--- START QUOTED TEXT ---
Drones coming to airspace near you?By Nisa Islam Muhammad -Staff Writer- | Last updated: May 7, 2012 - 1:25:48 PM
“Drones are coming,” explained Jay Stanley, Senior Policy Advisor for the American Civil Liberties Union at a press conference April 26. “There are increasing demands by police departments to use them for surveillance. Drones are cheap. Currently there are 300 authorizations to use them. Current privacy laws are not enough in the face of this technology.”
“The U.S. Supreme Court ruled you don’t have Fourth Amendment rights to privacy from aerial surveillance,” he added. “Drones will be an eye in the sky tracking our every move … police should not be able to use drones unless under specific conditions.”
Since 2005 the Customs and Border Protection Agency has used drones to search for immigrants and drugs on the Northern and Southern borders. Customs currently operates seven Predator B drones, which are controlled remotely by pilots sitting in Arizona, North Dakota and Florida. They hope to expand to 24 by 2016.
Police and sheriffs around the country are acquiring smaller drones for use in SWAT operations. On Feb. 6, Congress mandated that the Federal Aviation Administration, which had been holding back expansion of domestic drone use, opened up domestic airspace to private and commercial drones by 2015 and immediately speed up the licensing process to permit the deployment of government (military, homeland security, and law enforcement) drones in commercial U.S. airways.
CODEPINK, the Center for Constitutional Rights, and Reprieve hosted an International Drone Summit in D.C. April 28 and 29. The summit consisted of multiple panels dealing with issues ranging from the expanding use of surveillance drones to the Obama administration’s targeted killing program.
--- END QUOTED TEXT ---
_CHALLENGE A_
Rewrite the records from the line with "This screenshot has height=741, width=1366." to the line with "tap(314, 33)", replacing "Pricing page" with "Contact page" and keeping everything else unchanged. Leave the pictures out.
The records below are unrelated to the drone article.
--- START PROVIDED DATA ---
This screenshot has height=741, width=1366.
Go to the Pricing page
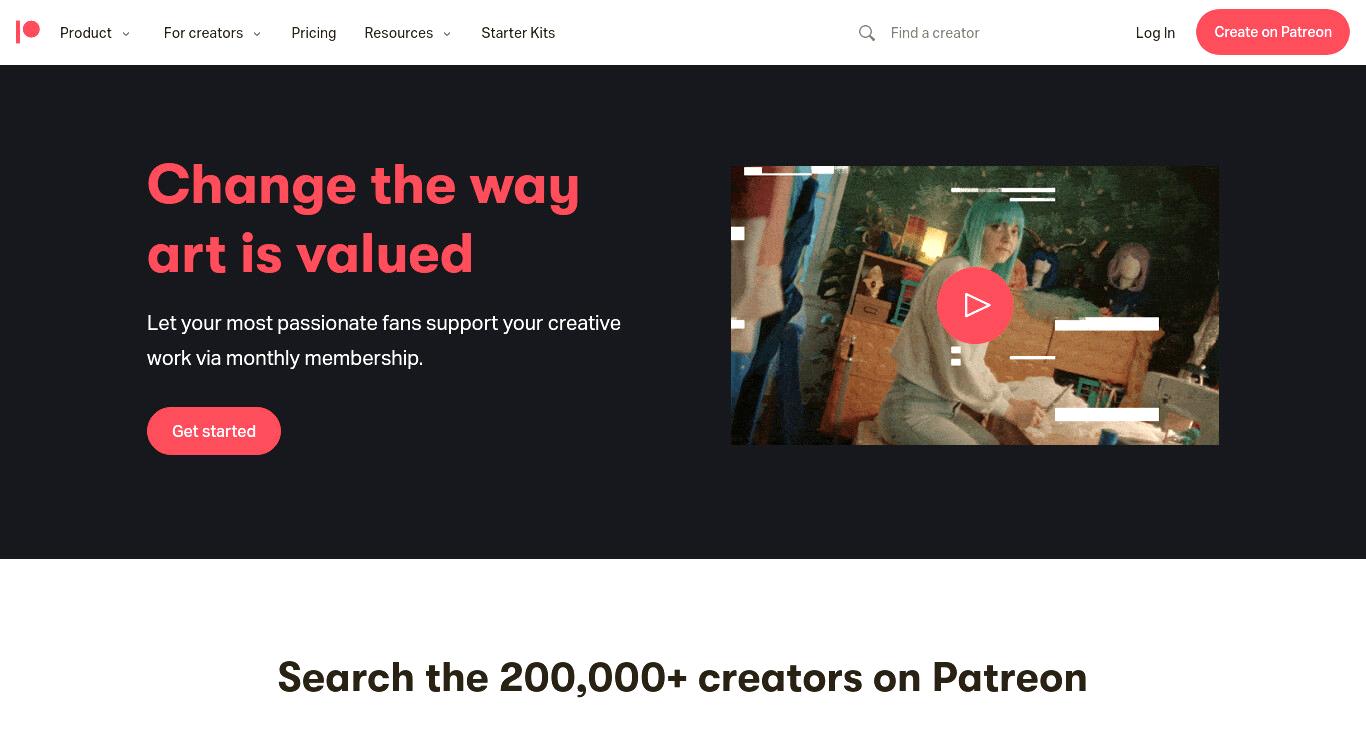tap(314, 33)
--- END PROVIDED DATA ---
--- START PROVIDED DATA ---
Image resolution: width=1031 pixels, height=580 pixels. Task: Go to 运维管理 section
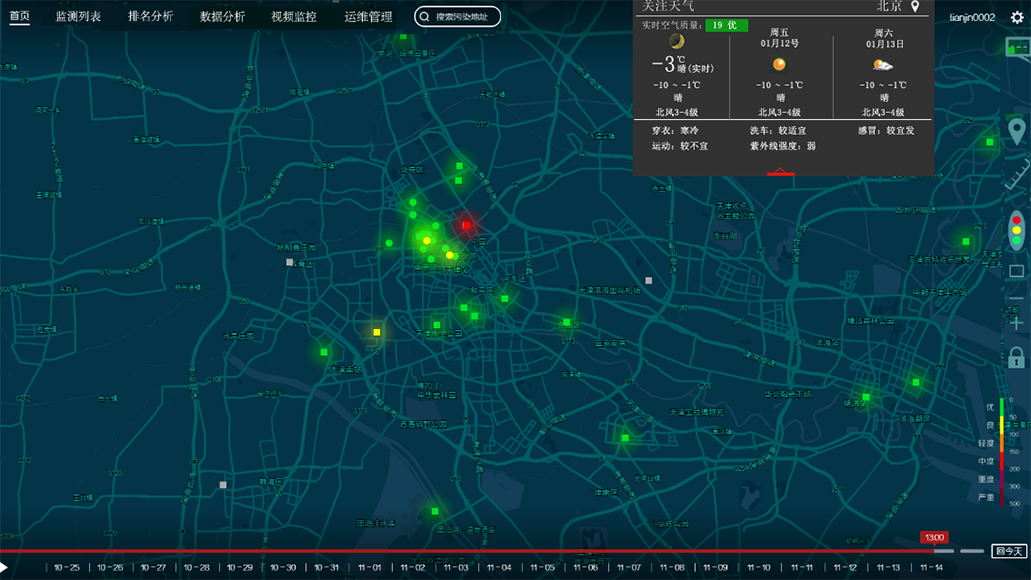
--- END PROVIDED DATA ---
--- START PROVIDED DATA ---
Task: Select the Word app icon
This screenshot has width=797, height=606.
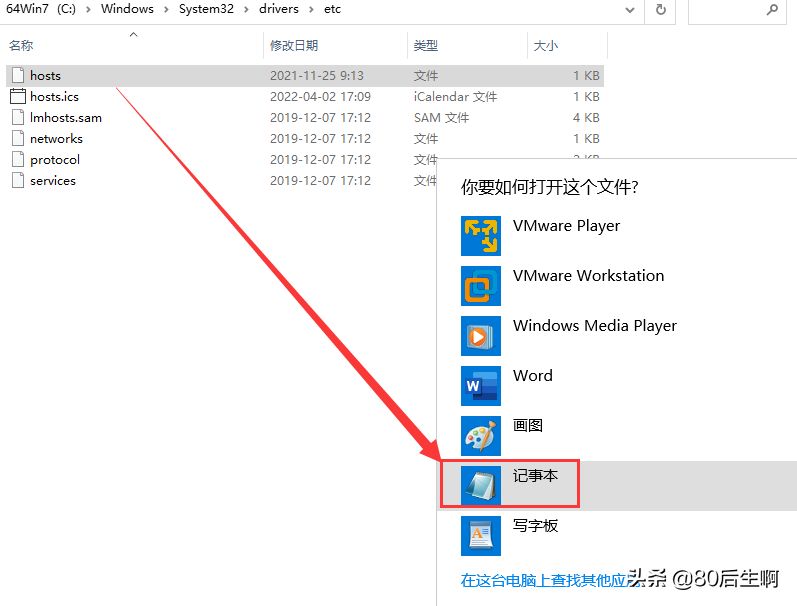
--- END PROVIDED DATA ---
_CHALLENGE B_
According to the article on domestic drones, how many Predator B drones does Customs currently operate?

_WRITTEN RESPONSE A_
This screenshot has height=741, width=1366.
Go to the Contact page
tap(314, 33)

_WRITTEN RESPONSE B_
Seven.